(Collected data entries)
-- Opening Marker --
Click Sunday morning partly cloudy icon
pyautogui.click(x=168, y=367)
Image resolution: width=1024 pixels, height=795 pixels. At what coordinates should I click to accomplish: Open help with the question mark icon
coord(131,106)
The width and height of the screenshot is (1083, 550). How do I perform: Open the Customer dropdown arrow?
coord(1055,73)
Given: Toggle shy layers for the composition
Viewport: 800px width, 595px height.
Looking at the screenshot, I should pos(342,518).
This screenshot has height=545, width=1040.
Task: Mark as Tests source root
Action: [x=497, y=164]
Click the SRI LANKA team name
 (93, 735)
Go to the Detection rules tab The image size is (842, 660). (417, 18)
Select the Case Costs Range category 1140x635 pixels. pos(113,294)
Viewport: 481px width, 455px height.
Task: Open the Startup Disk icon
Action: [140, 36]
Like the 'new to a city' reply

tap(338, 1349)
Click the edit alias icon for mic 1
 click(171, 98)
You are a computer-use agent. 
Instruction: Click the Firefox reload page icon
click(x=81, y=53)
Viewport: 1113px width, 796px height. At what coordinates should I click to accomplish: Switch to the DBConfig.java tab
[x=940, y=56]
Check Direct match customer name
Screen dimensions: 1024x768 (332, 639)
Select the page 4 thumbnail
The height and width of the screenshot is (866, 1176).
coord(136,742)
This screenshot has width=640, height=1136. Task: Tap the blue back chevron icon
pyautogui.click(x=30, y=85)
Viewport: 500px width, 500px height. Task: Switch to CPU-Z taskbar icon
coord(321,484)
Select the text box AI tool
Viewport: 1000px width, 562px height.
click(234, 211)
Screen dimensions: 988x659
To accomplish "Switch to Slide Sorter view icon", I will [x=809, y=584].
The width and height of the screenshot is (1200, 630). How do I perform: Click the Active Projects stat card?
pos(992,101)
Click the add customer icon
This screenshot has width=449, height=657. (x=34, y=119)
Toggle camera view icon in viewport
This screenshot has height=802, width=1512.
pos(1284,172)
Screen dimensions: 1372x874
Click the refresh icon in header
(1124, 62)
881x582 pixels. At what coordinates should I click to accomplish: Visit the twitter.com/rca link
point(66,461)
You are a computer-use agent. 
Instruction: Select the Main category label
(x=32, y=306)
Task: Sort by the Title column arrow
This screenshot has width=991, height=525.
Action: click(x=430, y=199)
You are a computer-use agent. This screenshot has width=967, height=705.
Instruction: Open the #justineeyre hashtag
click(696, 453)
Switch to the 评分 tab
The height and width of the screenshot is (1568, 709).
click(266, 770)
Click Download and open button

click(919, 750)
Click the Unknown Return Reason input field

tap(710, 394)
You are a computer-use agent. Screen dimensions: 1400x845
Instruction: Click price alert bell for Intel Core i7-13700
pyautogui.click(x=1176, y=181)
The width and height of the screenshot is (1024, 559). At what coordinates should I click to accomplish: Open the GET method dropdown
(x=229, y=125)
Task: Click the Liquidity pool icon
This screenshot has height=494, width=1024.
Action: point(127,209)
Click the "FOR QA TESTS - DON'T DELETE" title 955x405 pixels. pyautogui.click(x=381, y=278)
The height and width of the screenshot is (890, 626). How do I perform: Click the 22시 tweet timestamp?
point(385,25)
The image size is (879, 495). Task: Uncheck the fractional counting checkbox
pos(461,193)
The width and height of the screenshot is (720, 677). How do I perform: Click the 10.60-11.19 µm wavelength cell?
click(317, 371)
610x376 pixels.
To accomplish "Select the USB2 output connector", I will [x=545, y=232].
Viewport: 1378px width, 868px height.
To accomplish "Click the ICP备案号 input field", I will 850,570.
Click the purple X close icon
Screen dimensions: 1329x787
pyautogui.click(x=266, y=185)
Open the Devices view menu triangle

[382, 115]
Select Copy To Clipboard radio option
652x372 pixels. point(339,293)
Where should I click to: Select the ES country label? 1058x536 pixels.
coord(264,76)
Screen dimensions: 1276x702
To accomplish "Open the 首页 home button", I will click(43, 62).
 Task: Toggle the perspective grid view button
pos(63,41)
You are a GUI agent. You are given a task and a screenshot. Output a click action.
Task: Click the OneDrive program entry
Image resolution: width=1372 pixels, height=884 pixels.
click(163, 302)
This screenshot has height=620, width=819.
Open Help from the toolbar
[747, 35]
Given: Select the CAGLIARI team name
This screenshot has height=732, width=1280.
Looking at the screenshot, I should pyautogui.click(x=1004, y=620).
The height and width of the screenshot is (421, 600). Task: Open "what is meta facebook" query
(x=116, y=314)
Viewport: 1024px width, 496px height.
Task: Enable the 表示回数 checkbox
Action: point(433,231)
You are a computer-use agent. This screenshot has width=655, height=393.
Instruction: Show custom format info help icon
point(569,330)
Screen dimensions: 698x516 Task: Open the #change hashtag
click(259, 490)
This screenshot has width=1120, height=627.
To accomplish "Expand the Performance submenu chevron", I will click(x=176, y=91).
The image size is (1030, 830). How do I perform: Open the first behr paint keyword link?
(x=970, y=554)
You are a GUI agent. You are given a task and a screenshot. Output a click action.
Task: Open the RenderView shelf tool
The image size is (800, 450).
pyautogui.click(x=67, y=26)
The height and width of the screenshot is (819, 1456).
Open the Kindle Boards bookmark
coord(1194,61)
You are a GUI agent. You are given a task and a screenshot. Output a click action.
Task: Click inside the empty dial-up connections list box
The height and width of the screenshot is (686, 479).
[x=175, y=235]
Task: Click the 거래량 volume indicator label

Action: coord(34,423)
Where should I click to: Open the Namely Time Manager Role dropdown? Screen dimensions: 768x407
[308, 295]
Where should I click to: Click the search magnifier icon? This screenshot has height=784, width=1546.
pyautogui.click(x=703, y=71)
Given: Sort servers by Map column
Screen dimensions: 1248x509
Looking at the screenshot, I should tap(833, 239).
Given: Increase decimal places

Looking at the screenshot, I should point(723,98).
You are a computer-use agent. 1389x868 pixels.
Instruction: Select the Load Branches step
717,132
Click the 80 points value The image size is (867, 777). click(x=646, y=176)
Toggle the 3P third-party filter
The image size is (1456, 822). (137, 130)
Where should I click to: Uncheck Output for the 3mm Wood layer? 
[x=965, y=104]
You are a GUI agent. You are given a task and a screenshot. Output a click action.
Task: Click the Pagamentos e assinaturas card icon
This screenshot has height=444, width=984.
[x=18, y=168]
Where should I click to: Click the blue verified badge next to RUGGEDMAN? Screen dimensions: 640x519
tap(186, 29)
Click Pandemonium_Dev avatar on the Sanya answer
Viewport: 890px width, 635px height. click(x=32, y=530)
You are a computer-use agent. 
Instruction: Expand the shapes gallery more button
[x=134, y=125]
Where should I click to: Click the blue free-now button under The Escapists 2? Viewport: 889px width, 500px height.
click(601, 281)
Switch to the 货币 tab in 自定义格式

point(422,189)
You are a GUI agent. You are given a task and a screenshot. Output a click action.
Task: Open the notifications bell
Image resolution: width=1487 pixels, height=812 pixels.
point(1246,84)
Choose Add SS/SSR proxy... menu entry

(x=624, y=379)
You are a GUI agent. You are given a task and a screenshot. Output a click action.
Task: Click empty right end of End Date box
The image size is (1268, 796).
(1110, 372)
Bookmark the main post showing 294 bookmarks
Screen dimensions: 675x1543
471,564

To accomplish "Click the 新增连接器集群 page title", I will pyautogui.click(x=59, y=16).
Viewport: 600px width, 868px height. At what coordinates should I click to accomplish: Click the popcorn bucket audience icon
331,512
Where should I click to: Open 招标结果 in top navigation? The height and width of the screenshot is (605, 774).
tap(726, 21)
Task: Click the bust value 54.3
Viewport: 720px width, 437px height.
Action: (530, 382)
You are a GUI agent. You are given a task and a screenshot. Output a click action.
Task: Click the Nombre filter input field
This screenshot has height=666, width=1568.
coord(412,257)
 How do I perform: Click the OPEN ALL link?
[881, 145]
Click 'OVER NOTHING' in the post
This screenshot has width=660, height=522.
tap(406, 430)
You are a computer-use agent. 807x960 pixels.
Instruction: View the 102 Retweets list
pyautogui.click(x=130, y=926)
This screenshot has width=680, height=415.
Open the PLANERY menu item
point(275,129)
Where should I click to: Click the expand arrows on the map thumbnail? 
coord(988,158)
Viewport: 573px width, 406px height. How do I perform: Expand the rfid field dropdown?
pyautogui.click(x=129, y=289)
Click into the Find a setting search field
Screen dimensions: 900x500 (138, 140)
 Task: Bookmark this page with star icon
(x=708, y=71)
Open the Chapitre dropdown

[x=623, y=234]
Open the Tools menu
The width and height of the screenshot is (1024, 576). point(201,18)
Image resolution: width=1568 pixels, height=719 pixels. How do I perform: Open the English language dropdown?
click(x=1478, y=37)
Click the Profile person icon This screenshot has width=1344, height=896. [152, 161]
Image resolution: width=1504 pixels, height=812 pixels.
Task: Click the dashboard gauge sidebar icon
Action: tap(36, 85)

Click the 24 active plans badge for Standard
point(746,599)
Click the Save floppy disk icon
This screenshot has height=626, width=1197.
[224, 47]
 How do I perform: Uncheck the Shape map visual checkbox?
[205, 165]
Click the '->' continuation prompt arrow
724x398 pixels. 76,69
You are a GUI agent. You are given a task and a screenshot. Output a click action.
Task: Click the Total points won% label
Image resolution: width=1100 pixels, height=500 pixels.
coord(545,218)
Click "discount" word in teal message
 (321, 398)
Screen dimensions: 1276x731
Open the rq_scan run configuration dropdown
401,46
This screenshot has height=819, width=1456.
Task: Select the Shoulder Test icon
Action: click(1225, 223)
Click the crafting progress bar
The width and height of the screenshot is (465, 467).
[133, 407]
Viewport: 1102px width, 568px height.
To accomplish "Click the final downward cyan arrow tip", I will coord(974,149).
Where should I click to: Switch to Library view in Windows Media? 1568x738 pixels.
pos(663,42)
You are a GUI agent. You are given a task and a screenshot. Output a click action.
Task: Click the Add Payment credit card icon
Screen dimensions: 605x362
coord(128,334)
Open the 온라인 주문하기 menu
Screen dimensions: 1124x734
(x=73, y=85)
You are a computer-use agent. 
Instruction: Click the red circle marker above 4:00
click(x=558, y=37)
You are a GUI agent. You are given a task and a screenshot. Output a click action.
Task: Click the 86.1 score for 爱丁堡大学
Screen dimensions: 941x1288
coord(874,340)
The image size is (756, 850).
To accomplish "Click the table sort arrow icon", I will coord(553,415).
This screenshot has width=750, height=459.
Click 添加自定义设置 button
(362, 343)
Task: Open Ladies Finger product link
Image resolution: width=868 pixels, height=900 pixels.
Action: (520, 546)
-- Closing Marker --
## Problem description
Give the number of lines in the entries above that include the string "points". No other output is expected.

## Answer to the exercise
2